Opened 4 years ago
Closed 4 years ago
#3385 closed defect (fixed)
Revive filter2[34].adblockplus.org
Reported by: | matze | Assignee: | fred, matze |
---|---|---|---|
Priority: | P1 | Milestone: | |
Module: | Infrastructure | Keywords: | |
Cc: | fhd, Kirill, sporz, trev | Blocked By: | |
Blocking: | Platform: | Unknown / Cross platform | |
Ready: | no | Confidential: | no |
Tester: | Unknown | Verified working: | no |
Review URL(s): |
Description
***** Nagios ***** Notification Type: PROBLEM Host: filter23.adblockplus.org State: DOWN Address: filter23.adblockplus.org Info: PING CRITICAL - Packet loss = 100% Date/Time: Mon Dec 7 08:18:09 UTC 2015
(Last issue tracked in #3157, though without any obvious cause either.)
Change History (7)
comment:1 Changed 4 years ago by matze
- Cc Kirill sporz added
comment:2 Changed 4 years ago by trev
- Cc trev added
comment:3 Changed 4 years ago by sporz
connections to filter24 currently time out - should that be a ticket of it's own?

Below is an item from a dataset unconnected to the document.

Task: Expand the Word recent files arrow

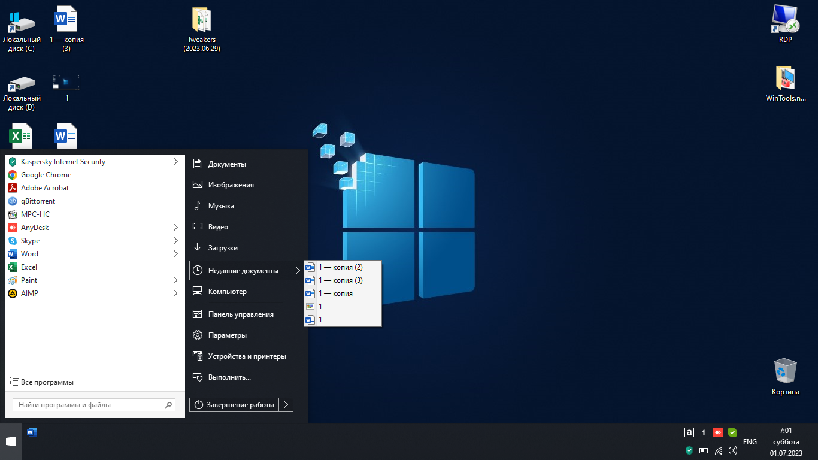Action: 175,254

comment:4 Changed 4 years ago by matze
- Summary changed from Revive filter23.adblockplus.org to Revive filter2[34].adblockplus.org
<palant> matze: it's two servers [...], we would try it on one first of course <matze> palant: very well, let's go with 24 and use 23 for comparison
@sporz Sorry, forgot to update the ticket yesterday.
comment:5 Changed 4 years ago by matze
Both hosts are back in balancing, filter24 with the latest (driver) packages, and monitored for significant differences in behavior.
comment:6 Changed 4 years ago by matze
No. 23 just crashed:
Notification Type: PROBLEM Host: filter23.adblockplus.org State: DOWN Address: filter23.adblockplus.org Info: PING CRITICAL - Packet loss = 100% Date/Time: Thu Jan 21 18:50:39 UTC 2016
After 5 weeks this is the first incident with any of the servers in question. Analysis pending.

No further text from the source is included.